How many lines in the rows below contain the word "icon"? Reply with the number alone.
>> START RECORDS SUPPLIED
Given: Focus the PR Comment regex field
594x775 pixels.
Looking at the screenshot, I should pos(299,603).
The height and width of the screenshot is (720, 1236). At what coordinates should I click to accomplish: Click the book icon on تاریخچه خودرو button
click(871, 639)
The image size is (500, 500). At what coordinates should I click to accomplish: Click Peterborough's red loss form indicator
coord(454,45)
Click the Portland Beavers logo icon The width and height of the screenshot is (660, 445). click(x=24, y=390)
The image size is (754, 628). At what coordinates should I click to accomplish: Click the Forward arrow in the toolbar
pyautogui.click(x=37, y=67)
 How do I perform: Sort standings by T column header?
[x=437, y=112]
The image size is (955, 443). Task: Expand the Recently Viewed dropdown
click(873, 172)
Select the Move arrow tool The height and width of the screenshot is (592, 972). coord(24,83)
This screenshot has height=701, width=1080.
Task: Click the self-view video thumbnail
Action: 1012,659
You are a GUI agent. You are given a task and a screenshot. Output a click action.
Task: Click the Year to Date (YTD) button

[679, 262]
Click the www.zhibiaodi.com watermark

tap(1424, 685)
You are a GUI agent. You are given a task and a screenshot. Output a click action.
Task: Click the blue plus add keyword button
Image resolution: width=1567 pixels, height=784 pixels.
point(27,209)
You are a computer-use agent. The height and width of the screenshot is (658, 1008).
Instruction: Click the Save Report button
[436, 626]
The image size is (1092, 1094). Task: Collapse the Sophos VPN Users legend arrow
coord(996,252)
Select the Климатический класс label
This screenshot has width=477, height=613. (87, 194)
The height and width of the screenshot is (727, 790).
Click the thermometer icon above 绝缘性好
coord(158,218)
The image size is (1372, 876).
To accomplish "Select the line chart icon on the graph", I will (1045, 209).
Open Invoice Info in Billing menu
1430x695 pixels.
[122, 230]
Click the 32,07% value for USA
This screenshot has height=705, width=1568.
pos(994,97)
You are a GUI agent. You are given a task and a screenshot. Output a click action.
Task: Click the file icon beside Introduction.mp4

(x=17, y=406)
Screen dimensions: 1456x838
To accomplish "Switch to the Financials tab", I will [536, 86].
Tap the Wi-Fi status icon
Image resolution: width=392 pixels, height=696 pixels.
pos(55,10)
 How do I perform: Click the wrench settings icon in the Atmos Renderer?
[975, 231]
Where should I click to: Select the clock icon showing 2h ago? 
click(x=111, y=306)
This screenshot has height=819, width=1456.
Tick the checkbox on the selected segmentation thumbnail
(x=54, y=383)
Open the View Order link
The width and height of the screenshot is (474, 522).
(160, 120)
>> END RECORDS SUPPLIED
- THE RESULT
8